Haoran has a BA in Ecology from Zhejiang University, and an MPhil in Biodiversity, Conservation, and Management from, the University of Oxford. His DPhil project will be funded by the Scottish Forestry Trust.
Shiyang is a DPhil student at the Environmental Change Institute (ECI) within the School of Geography and the Environment (SoGE) at the University of Oxford, supervised by Dr. Tom Harwood, Prof. Yadvinder Malhi, and Dr. Samuel Cushman. He is passionate about interdisciplinary research, with a focus on spatial ecological modelling across scales, from global to local. His research interests span land-use, biodiversity, climate, food systems, genomics and genetics. Currently, Shiyang is working on a project that explores landscape connectivity for British biodiversity in the context of climate change.

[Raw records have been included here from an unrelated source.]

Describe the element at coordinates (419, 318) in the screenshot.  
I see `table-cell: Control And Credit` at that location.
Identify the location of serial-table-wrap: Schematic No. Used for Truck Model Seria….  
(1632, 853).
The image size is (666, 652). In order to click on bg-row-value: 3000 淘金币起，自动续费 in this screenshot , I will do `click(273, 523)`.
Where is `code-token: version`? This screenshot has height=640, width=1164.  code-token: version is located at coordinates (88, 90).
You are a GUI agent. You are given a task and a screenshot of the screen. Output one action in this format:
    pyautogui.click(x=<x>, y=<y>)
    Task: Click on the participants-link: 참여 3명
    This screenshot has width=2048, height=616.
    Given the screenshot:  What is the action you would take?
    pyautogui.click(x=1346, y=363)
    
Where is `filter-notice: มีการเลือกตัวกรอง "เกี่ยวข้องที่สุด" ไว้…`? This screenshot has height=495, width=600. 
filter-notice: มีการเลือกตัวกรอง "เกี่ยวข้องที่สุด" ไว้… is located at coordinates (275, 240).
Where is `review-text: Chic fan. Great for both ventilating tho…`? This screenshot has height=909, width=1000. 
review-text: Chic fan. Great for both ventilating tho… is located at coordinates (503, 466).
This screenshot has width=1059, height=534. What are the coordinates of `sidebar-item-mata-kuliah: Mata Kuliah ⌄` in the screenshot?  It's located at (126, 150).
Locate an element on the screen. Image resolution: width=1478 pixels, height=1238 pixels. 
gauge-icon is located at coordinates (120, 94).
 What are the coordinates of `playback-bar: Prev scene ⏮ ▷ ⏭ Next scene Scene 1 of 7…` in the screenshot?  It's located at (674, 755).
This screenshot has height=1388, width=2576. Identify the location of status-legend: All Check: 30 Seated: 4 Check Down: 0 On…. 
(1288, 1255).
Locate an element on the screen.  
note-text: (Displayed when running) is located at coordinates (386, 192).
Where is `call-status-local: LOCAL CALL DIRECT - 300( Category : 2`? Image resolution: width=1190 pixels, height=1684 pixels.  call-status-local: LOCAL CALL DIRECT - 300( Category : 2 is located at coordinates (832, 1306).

Before joining the University of Oxford, Shiyang earned a master’s degree in Data Science from UCL, where he also completed his undergraduate studies in Mathematics.
Wendee is an urban geographer, with research interests mainly including environmental sustainability, wellbeing and urban planning. Wendee is now a postdoctoral researcher at Leverhulme Centre for Nature Recovery working on project investigating the health/wellbeing benefits of urban green and blue spaces. For the past two years, Wendee worked on projects funded by medical research council on health benefits of urban green and blue spaces in Merseyside and Cheshire. Wendee is the current secretary of Geographies of Health and Wellbeing Research Group at RGS. Wendee finished her My PhD in Geography from University of Melbourne, the thesis examined the sustainability transitions of urban planning in a future city, its implications on environmental policies on urban water management, and the usage of hydraulic missions to realise water sustainability. Her research findings had been published on Wiley Interdisciplinary Reviews: Water, Land Use policy, Journal of Environmental Management etc.